Submitted by on Tuesday, 28 July 2009 No Comment

Aw, you knew it was coming.

You just knew that Arne Duncan, the reigning monarch of merit pay and cheerleader in chief for charter schools, was going to find some state somewhere to some how make an example of on teachers and test scores.

He located two last week. It didn’t take much looking – just glance at the map and point to the big ones. New York and California, there are bull’s eyes in your backs and the education secretary is locked and loaded. So’s the president.

Friday, Barack Obama and Duncan decreed that grants from “Race to the Top” money, a $4 billion stimulus slush fund, will not go to any state that fails to use “data-driven analysis.” That’s a fancy name for linking teachers’ job evaluations to test scores, a connection California law has forbidden since 2006.

It’s easy to give in, and California Gov. Arnold Schwarenegger is slobbering like a teething baby, eager to do just that. “We will seek any reforms or changes to the law deemed necessary, including changes to our data system laws, to ensure California is eligible to compete for our share of Race to the Top Recovery funds,” he said in a statement Friday.

Of course you will, because when you live in a state that just cut $6 billion in education spending and where solutions to budget crises have the life expectancy of a house fly, you’ll grovel for every dollar you can get.

But just because everyone else is jumping off that bridge doesn’t mean you should, too.

It’s hard to understand why this concept is such a hard sell, but standardized test scores do little to reflect true learning. For that matter, today’s curriculum and its bosom buddy relationship to testing does little to encourage true learning.

Tying teacher evaluation to test scores won’t create better teachers. It merely will create teachers better at teaching the test.

If you want to create better teachers, start with mentoring programs at each school. They should be required to new instructors.

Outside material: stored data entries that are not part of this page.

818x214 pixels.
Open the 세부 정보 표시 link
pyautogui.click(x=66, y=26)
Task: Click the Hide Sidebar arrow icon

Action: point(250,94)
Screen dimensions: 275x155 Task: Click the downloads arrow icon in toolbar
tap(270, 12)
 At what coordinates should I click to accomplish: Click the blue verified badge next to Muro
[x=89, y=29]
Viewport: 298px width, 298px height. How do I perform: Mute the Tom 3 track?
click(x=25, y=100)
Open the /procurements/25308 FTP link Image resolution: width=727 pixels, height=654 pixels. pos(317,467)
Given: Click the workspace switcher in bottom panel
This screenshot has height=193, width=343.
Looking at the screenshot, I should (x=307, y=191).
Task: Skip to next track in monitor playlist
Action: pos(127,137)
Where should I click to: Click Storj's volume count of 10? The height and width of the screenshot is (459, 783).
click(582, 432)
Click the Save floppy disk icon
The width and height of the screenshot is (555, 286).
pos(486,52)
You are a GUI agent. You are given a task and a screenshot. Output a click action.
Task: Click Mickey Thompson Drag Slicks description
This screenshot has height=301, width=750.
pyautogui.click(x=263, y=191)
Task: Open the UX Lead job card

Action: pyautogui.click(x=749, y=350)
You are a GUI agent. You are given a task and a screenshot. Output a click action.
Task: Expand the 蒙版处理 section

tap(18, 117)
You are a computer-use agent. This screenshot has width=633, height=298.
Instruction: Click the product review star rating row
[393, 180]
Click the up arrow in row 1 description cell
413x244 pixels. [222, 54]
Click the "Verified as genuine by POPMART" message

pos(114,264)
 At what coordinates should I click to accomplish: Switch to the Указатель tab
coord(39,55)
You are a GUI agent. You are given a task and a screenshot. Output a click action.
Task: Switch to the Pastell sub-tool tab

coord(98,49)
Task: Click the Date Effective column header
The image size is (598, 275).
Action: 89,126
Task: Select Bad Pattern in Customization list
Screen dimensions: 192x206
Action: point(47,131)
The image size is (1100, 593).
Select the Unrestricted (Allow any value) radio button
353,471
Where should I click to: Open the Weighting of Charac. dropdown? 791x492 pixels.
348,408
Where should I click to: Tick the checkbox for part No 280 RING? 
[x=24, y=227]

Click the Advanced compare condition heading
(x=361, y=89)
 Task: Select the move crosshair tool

Free principals from paperwork – it’s amazing how much of the stuff became expendable in California when the budget crisis hit hard – and give them time to do meaningful evaluations. Hold principals accountable for giving their teachers adequate feedback.

Ay, but that’s not “data driven,” so a program like that would never be eligible for Race to the Top money. It’s a sad day when a Democratic administration manages to out-Bush Bush on standardized testing.

Want to try something innovative? Skip the tests. In seven years, they’ve done little to improve schools.

They have, however, resulted in a bonanza for companies that sell No. 2 pencils and standardized tests.